Labor’s emergency regulations were published twice in the newspapers and recently appeared in the Commonwealth Register.
“We believe we have a workable system that will ensure sufficient ‘slots’ so that all our major projects can bring in enough workers to keep everything moving along on schedule,” said Kaipat in her interim progress report on the implementation of Public Law 15-108 or the new labor reform law.
The former lawmaker said that Labor consulted with the Saipan Chamber of Commerce, Hotel Association of the Northern Mariana Islands, lawyers representing alien workers, the field representative of the Interior Department, and anyone else who asked for a copy of the draft of the emergency regulations.
“Most comments were thoughtful suggestions for minor improvements which we incorporated,” Kaipat pointed out.
Shortly before Bush signed the federalization bill, Labor drafted the emergency regulations that will effectively cap the number of alien workers in the Commonwealth.

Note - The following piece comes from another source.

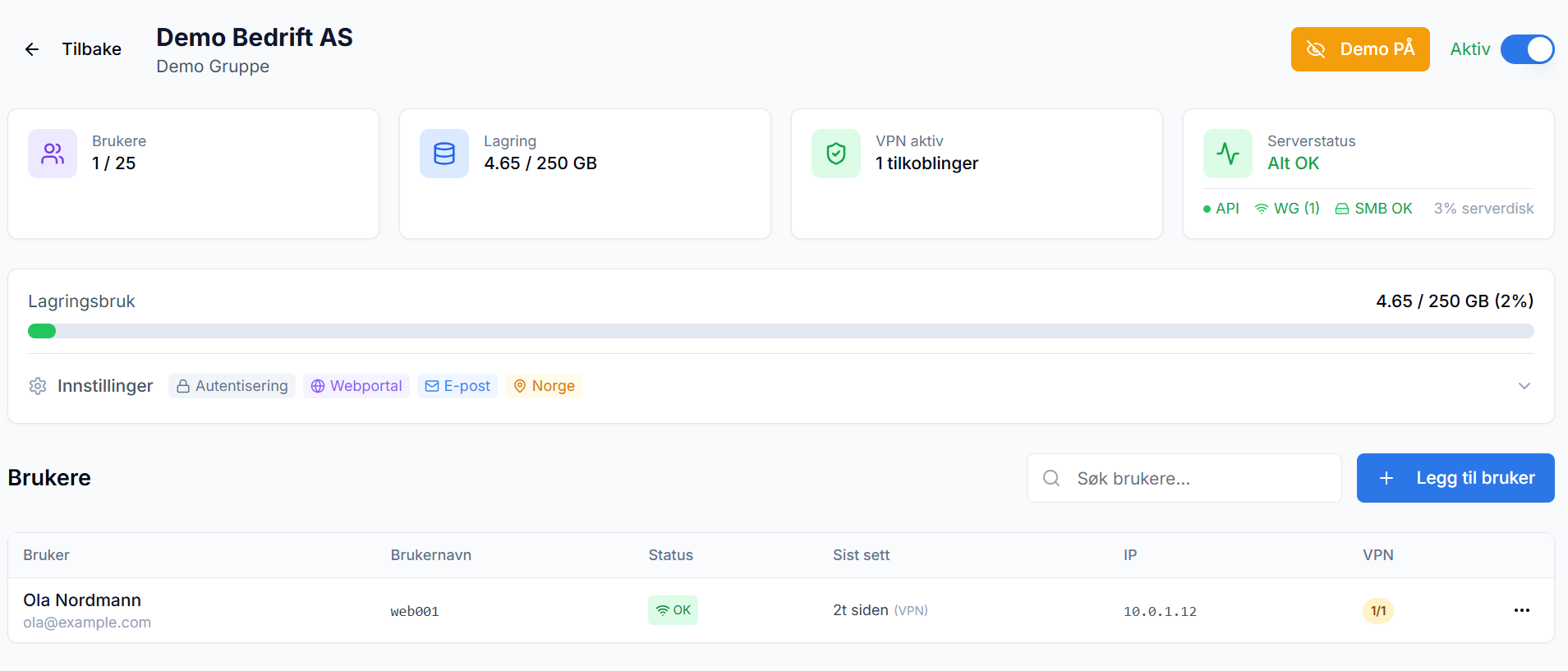Click the Norge location tag
The height and width of the screenshot is (671, 1568).
544,386
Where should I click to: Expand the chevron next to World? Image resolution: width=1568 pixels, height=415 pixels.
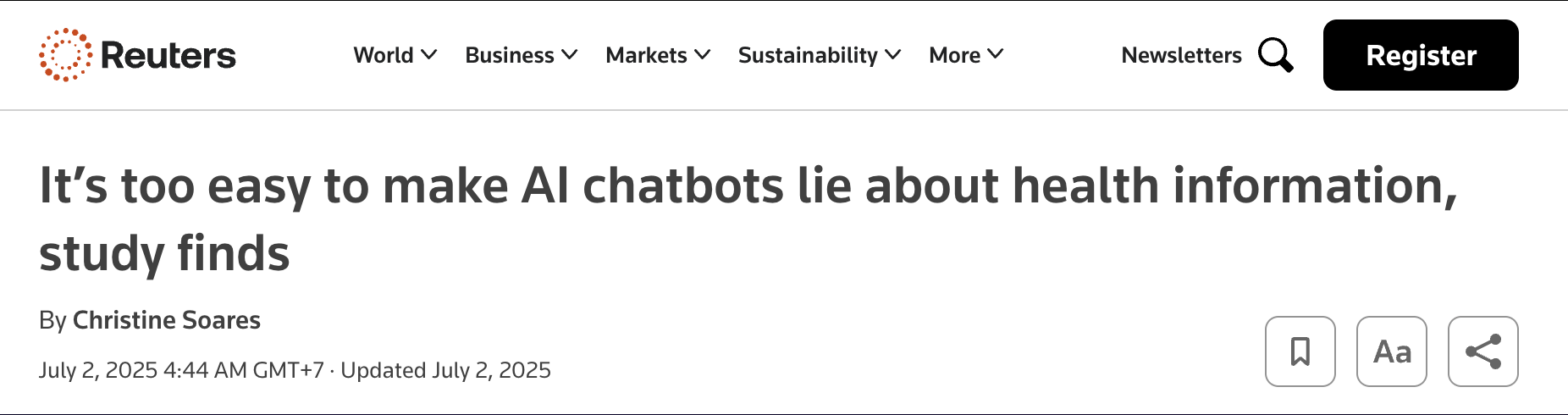(429, 55)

The goal and objective of the emergency regulations is to “require that the number of alien workers in the Commonwealth on the effective date of these regulations not be exceeded during the period of 12 to 18 months after the effective date of these regulations.”
According to the draft, this would be achieved by implementing a system for monitoring departing alien workers present in the CNMI as well as arriving alien workers on the regulations’ effective date, “so that the Commonwealth can ensure that the number of alien workers present in the Commonwealth on the effective date of these regulations not be exceeded.”